> **Instructions to follow**
Each entry needs to appear again, retyped exactly as it is below.

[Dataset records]
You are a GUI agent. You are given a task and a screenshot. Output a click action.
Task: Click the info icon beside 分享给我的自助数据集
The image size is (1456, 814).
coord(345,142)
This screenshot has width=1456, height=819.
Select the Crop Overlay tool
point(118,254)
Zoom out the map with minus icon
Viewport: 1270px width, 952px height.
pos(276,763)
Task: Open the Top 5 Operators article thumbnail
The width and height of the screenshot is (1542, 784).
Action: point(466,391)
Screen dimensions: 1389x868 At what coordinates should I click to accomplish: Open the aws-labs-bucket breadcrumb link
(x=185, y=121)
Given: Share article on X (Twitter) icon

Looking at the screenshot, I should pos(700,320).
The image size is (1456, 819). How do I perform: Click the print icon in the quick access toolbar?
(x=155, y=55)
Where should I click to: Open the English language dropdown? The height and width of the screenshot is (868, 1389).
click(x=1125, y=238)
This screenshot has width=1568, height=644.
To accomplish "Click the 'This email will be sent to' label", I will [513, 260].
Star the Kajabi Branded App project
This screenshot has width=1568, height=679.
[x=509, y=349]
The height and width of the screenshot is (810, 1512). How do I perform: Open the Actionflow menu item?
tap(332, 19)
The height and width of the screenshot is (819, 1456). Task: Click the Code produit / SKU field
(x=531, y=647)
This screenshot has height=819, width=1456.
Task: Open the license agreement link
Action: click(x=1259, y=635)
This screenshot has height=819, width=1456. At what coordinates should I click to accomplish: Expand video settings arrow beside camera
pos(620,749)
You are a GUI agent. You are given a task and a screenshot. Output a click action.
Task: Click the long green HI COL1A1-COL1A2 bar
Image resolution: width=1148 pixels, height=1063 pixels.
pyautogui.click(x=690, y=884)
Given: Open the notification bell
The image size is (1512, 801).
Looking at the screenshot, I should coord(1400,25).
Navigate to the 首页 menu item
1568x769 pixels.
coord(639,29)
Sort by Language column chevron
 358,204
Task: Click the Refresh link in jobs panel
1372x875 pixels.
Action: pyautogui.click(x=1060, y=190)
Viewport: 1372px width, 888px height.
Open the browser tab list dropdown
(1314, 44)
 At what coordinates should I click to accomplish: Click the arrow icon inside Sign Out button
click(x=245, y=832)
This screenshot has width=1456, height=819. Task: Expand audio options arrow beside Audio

> **Result of this task**
You are a GUI agent. You are given a task and a screenshot. Output a click action.
Task: Click the info icon beside 分享给我的自助数据集
The image size is (1456, 814).
coord(345,142)
This screenshot has width=1456, height=819.
Select the Crop Overlay tool
point(118,254)
Zoom out the map with minus icon
Viewport: 1270px width, 952px height.
pos(276,763)
Task: Open the Top 5 Operators article thumbnail
The width and height of the screenshot is (1542, 784).
Action: point(466,391)
Screen dimensions: 1389x868 At what coordinates should I click to accomplish: Open the aws-labs-bucket breadcrumb link
(x=185, y=121)
Given: Share article on X (Twitter) icon

Looking at the screenshot, I should pos(700,320).
The image size is (1456, 819). How do I perform: Click the print icon in the quick access toolbar?
(x=155, y=55)
Where should I click to: Open the English language dropdown? The height and width of the screenshot is (868, 1389).
click(x=1125, y=238)
This screenshot has width=1568, height=644.
To accomplish "Click the 'This email will be sent to' label", I will [513, 260].
Star the Kajabi Branded App project
This screenshot has width=1568, height=679.
[x=509, y=349]
The height and width of the screenshot is (810, 1512). How do I perform: Open the Actionflow menu item?
tap(332, 19)
The height and width of the screenshot is (819, 1456). Task: Click the Code produit / SKU field
(x=531, y=647)
This screenshot has height=819, width=1456.
Task: Open the license agreement link
Action: click(x=1259, y=635)
This screenshot has height=819, width=1456. At what coordinates should I click to accomplish: Expand video settings arrow beside camera
pos(620,749)
You are a GUI agent. You are given a task and a screenshot. Output a click action.
Task: Click the long green HI COL1A1-COL1A2 bar
Image resolution: width=1148 pixels, height=1063 pixels.
pyautogui.click(x=690, y=884)
Given: Open the notification bell
The image size is (1512, 801).
Looking at the screenshot, I should coord(1400,25).
Navigate to the 首页 menu item
1568x769 pixels.
coord(639,29)
Sort by Language column chevron
 358,204
Task: Click the Refresh link in jobs panel
1372x875 pixels.
Action: pyautogui.click(x=1060, y=190)
Viewport: 1372px width, 888px height.
Open the browser tab list dropdown
(1314, 44)
 At what coordinates should I click to accomplish: Click the arrow icon inside Sign Out button
click(x=245, y=832)
This screenshot has width=1456, height=819. Task: Expand audio options arrow beside Audio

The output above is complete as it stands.